– Полю рисовала, Мариш. В погребальном одеянии.

Я вытащила сигарету и снова закурила. Алинка поморщилась, пересела на ковер к сестре, погладила ее по голове. Каролина, не поднимая глаз, продолжала наносить тень на мое изображение.

– А что с шахматным столиком? – нарочито бодро и деловито уточнила Алина. – Каролина говорит, она точно такой же видела в музее. Давай сходим, а, Мариш? Вдруг что-то найдем? Покажем Василине…

– Закрыт ведь уже, – попыталась отбиться я. – Завтра, девочки.

– Для нас откроют, – уперто возразила Алина. – И даже отпрашиваться ни у кого не надо, это ведь территория дворцового комплекса. Охранников возьмем, и все.

– Ну пойдем, – заканючила Каролина. – Я туда часто хожу по вечерам, рисую, сторож уже привык. Все равно тебя завтра днем не будет, а без тебя не так интересно.

Гавкнул Бобби, глядя на меня с надеждой. С ним уже гуляли, но когда это для пса прогулка будет лишней? И я со вздохом поднялась.

– Идите, одевайтесь. Тащите вашу старушку-сестру на мороз.

Через несколько минут мы выскользнули из дверей Семейного крыла в парк. Алина, как ледокол, целеустремленно топала вперед, оставив нас позади, следом шагала охрана, вокруг, по заснеженному парку, между украшенных фонариками деревьев, носились Бобби и водяной дух. Тер-сели мухлевал: подпускал моего пса близко, быстро-быстро сыпал задними лапами ему в морду снег и уносился с победным лаем.

Собак мы оставили на улице под присмотром одного из охранников. Сторож музея, пожилой мужчина с интеллигентным лицом, отложил «Культурный вестник», встал, поклонился. Выслушал нашу просьбу, открыл зал и включил свет.

Музей был гулок и пуст. Многочисленные вещи нашей семьи, изображения предков, статуи. Тревожно было здесь, будто за нами следили. Будто мы пришли во время, принадлежащее духам прошлого.

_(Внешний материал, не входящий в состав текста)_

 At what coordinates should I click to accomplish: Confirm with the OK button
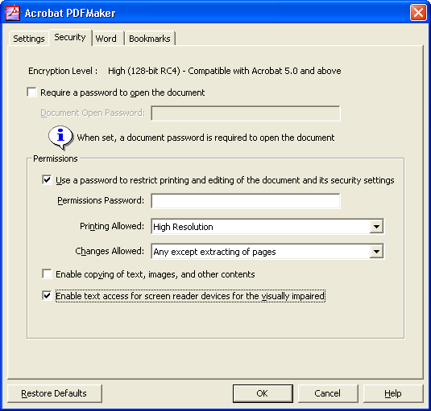(x=263, y=393)
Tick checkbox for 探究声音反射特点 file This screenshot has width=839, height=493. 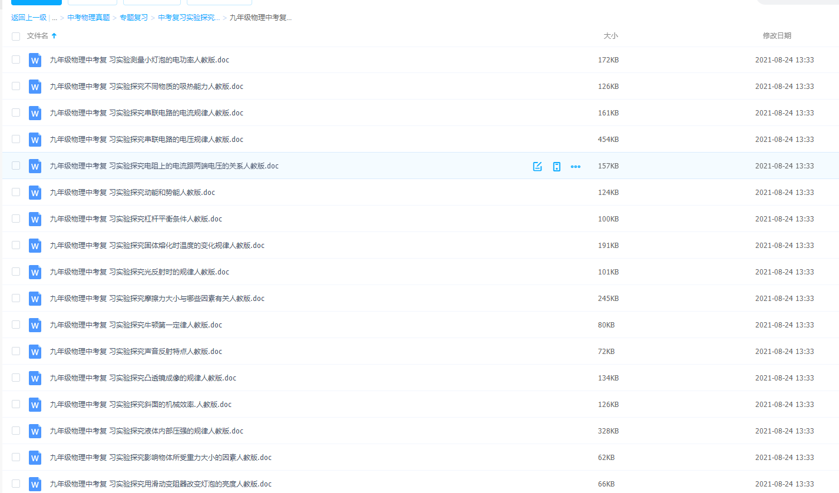[16, 351]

– Вот, – прошептала Алинка, – вот он!

Шахматный столик стоял в экспозиции, посвященной Седрику Победоносцу. Алинка шагнула за ограждение, присела.

– Кариш, иди сюда! Покажи, что там у тебя нарисовано!

Сестры склонились над рисунком, зашушукались. Начали жать на деревянную резьбу по периметру столика.

– Не сломайте от большого усердия, – попросила я, любуясь ими. Сестренки синхронно оглянулись, укоризненно уставились на меня, и Алина упрямо нажала на очередные завитки. Столик как-то очень обыденно щелкнул и раскрылся. Наша студентка взвизгнула, потянулась к лежащим в нем свиткам.

– Стой! – шикнула Каролина возмущенно. – Ты что, не знаешь, что они могут рассыпаться от прикосновения? Здесь нужны реставраторы! Или те, кто сможет их стазисом накрыть!

– Но ведь оставлять так тоже нельзя, – Алинка едва не подпрыгивала от любопытства. – А вдруг кто украдет? А если прочитают? Там же наше, семейное! Мариш! – Я уже стояла рядом, всматриваясь в бледные строчки на свитках. Подтверждение того, что Ангелине показали в Колодце. Не самые славные страницы нашей истории. – Позвони Зигфриду, а?

Бедный, бедный Зигфрид.

Можно было бы позвать Мартина. Но за привлечение постороннего меня по голове не погладят. А еще я так и не нашла в себе сил встретиться с ним лично. Мы созванивались, болтали, смеялись, договорились встретиться на выходных – и все это время я чувствовала себя предательницей и лгуньей. Как будто я ему изменила. И про Люка никак не могла сказать.

Так что лучше Зигфрид.

Придворный маг появился через три минуты, почему-то в официальной одежде, с трагичными глазами. Посмотрел на меня как на палача, выслушал просьбу сестер, вздохнул и сделал, что просили.

– А пакетика у вас нет? – с надеждой спросила Алинка.